* **Entries supplied**:

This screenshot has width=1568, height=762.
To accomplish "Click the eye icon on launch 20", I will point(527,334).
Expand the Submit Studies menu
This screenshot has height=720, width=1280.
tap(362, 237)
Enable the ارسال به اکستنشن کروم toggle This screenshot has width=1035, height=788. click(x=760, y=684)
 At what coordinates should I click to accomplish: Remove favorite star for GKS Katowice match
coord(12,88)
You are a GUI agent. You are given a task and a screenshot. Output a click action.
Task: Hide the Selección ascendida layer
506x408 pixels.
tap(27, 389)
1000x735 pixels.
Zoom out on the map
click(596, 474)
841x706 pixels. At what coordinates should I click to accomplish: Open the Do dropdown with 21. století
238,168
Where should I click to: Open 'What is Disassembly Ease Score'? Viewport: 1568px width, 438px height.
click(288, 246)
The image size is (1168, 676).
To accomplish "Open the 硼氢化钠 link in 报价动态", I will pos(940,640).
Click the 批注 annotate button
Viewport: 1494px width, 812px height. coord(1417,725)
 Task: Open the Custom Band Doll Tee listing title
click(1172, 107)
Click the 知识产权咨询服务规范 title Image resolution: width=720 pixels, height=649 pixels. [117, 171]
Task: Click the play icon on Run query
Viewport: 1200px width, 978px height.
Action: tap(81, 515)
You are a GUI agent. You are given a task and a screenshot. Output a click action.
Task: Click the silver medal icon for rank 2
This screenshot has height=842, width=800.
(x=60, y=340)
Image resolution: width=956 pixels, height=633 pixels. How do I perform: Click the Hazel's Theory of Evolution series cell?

* **Task instructions**: The required answer is the run of lines above, starting at the line with "Enable the ارسال" and ending at the line with "1000x735 pixels.", reproduced exactly with both ends.

* **Exercise solution**:
Enable the ارسال به اکستنشن کروم toggle This screenshot has width=1035, height=788. click(x=760, y=684)
 At what coordinates should I click to accomplish: Remove favorite star for GKS Katowice match
coord(12,88)
You are a GUI agent. You are given a task and a screenshot. Output a click action.
Task: Hide the Selección ascendida layer
506x408 pixels.
tap(27, 389)
1000x735 pixels.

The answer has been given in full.